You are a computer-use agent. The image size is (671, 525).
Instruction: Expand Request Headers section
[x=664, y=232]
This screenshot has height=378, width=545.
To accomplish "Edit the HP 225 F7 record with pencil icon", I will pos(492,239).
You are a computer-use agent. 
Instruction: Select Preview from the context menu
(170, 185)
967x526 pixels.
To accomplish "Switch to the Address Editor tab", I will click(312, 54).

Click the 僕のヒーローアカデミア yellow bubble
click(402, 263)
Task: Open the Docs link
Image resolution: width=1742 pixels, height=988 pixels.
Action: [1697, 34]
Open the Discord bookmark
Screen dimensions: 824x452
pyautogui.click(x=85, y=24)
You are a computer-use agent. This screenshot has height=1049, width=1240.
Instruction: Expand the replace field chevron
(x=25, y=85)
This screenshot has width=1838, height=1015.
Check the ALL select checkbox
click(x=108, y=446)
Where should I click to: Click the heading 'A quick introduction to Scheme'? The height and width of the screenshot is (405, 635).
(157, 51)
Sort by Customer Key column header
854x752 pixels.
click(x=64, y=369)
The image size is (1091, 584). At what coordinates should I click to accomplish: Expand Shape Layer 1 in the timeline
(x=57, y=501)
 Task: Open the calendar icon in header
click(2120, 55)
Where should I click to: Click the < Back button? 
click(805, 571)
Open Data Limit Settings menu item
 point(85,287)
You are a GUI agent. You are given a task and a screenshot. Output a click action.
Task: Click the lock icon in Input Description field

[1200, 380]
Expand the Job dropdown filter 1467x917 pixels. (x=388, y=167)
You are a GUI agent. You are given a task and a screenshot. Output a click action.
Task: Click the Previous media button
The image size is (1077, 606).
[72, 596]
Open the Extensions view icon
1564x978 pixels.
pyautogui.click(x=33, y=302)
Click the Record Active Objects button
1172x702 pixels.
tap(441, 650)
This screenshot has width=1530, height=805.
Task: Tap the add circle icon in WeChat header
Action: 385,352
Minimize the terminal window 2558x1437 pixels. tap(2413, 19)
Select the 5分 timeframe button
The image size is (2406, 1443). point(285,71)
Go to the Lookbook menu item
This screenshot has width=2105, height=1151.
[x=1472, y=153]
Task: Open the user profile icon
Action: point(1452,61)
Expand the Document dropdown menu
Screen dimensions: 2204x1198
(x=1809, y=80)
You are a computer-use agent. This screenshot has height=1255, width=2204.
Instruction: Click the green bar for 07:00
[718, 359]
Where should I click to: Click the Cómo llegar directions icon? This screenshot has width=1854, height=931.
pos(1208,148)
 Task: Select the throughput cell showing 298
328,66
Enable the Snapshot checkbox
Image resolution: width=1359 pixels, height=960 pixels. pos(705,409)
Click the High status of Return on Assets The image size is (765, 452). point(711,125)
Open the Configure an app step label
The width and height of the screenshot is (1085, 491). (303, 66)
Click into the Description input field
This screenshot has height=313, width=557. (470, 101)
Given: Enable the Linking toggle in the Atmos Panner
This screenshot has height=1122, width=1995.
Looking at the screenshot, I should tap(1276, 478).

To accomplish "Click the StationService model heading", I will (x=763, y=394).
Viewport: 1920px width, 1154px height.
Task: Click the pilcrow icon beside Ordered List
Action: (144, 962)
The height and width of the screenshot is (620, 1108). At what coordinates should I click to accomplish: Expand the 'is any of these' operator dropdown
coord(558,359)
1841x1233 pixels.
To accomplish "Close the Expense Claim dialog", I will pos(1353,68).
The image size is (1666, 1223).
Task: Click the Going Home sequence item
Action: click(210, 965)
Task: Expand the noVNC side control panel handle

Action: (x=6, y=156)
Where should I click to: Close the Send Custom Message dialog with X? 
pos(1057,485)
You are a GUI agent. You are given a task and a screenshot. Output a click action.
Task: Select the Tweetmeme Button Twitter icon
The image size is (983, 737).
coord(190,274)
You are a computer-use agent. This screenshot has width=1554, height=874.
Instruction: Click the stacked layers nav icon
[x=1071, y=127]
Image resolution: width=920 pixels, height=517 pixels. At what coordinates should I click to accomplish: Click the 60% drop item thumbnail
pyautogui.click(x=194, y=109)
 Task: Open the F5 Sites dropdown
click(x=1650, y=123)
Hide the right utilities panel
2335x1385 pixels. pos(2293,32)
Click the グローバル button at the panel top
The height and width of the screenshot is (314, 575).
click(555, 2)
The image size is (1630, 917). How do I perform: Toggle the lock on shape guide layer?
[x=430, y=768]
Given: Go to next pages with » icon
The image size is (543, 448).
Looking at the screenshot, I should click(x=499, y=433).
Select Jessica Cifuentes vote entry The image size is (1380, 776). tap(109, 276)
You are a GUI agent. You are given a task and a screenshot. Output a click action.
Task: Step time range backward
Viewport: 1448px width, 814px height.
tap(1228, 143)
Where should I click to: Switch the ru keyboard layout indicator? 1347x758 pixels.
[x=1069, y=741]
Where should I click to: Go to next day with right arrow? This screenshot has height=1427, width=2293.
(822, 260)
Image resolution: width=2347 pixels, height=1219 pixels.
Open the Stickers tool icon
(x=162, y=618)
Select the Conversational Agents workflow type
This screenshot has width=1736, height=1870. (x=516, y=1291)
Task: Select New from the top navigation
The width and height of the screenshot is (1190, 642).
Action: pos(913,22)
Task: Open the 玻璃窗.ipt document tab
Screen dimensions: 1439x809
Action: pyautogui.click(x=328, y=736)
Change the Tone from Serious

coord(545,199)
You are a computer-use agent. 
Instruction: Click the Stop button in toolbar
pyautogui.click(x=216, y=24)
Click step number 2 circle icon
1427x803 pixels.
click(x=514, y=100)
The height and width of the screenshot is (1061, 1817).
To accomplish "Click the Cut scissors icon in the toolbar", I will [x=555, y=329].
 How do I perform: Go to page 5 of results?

= = = = =

Start at the first line of the material and transcribe each line exactly, stopping once the line containing "Minimize the terminal" has been written.

You are a computer-use agent. The image size is (671, 525).
Instruction: Expand Request Headers section
[x=664, y=232]
This screenshot has height=378, width=545.
To accomplish "Edit the HP 225 F7 record with pencil icon", I will pos(492,239).
You are a computer-use agent. 
Instruction: Select Preview from the context menu
(170, 185)
967x526 pixels.
To accomplish "Switch to the Address Editor tab", I will click(312, 54).

Click the 僕のヒーローアカデミア yellow bubble
click(402, 263)
Task: Open the Docs link
Image resolution: width=1742 pixels, height=988 pixels.
Action: [1697, 34]
Open the Discord bookmark
Screen dimensions: 824x452
pyautogui.click(x=85, y=24)
You are a computer-use agent. This screenshot has height=1049, width=1240.
Instruction: Expand the replace field chevron
(x=25, y=85)
This screenshot has width=1838, height=1015.
Check the ALL select checkbox
click(x=108, y=446)
Where should I click to: Click the heading 'A quick introduction to Scheme'? The height and width of the screenshot is (405, 635).
(157, 51)
Sort by Customer Key column header
854x752 pixels.
click(x=64, y=369)
The image size is (1091, 584). At what coordinates should I click to accomplish: Expand Shape Layer 1 in the timeline
(x=57, y=501)
 Task: Open the calendar icon in header
click(2120, 55)
Where should I click to: Click the < Back button? 
click(805, 571)
Open Data Limit Settings menu item
 point(85,287)
You are a GUI agent. You are given a task and a screenshot. Output a click action.
Task: Click the lock icon in Input Description field

[1200, 380]
Expand the Job dropdown filter 1467x917 pixels. (x=388, y=167)
You are a GUI agent. You are given a task and a screenshot. Output a click action.
Task: Click the Previous media button
The image size is (1077, 606).
[72, 596]
Open the Extensions view icon
1564x978 pixels.
pyautogui.click(x=33, y=302)
Click the Record Active Objects button
1172x702 pixels.
tap(441, 650)
This screenshot has width=1530, height=805.
Task: Tap the add circle icon in WeChat header
Action: 385,352
Minimize the terminal window 2558x1437 pixels. tap(2413, 19)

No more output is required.